L’espoir d’une issue rapide grâce à l’appui de Moscou s’est rapidement évanoui au Mali. Malgré les promesses de renforcement sécuritaire et les discours sur l’autosuffisance, la réalité sur le terrain est implacable : la situation se dégrade de jour en jour, et la présence des paramilitaires russes, désormais intégrés à l’Africa Corps, ne parvient pas à inverser la tendance. Les autorités de transition, en privilégiant une politique d’isolement vis-à-vis des partenaires traditionnels, se retrouvent aujourd’hui face à un échec stratégique aux conséquences dramatiques.
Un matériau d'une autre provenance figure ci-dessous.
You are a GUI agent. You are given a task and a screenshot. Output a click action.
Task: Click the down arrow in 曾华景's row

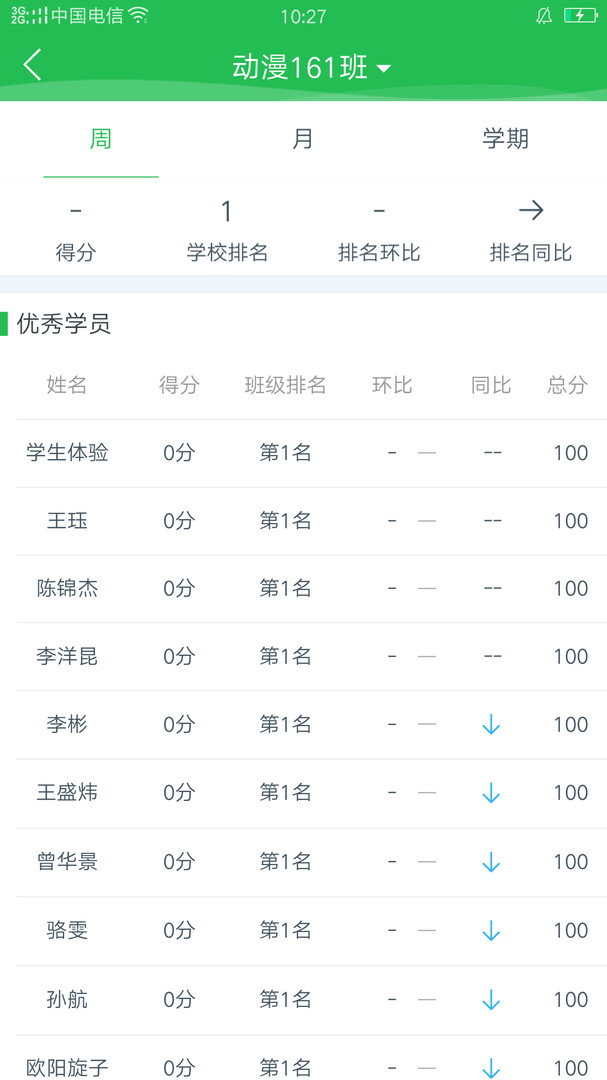point(491,862)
L’Africa Corps face à l’impasse opérationnelle

Depuis trois ans, l’intervention des forces russes, d’abord sous l’égide de Wagner puis sous celle de l’Africa Corps, accumule les revers. Les résultats sont sans équivoque :

  • Des échecs militaires répétés : Les unités russes et maliennes subissent des pertes significatives lors d’embuscades meurtrières, notamment dans les zones septentrionales comme Anéfis. Les attaques récurrentes contre les bases aériennes mixtes illustrent l’incapacité à sécuriser les espaces stratégiques.
  • Une menace terroriste plus menaçante que jamais : Le Groupe de soutien à l’islam et aux musulmans (JNIM), lié à Al-Qaïda, étend son influence et son armement. Son avancée vers le sud menace désormais les régions économiques vitales du pays, mettant en péril la stabilité de Bamako.
  • Un affaiblissement des capacités de défense : Privées des moyens technologiques et du renseignement aérien autrefois fournis par les partenariats internationaux, les Forces armées maliennes (FAMA) et leurs alliés russes peinent à anticiper et contrer les offensives des groupes armés.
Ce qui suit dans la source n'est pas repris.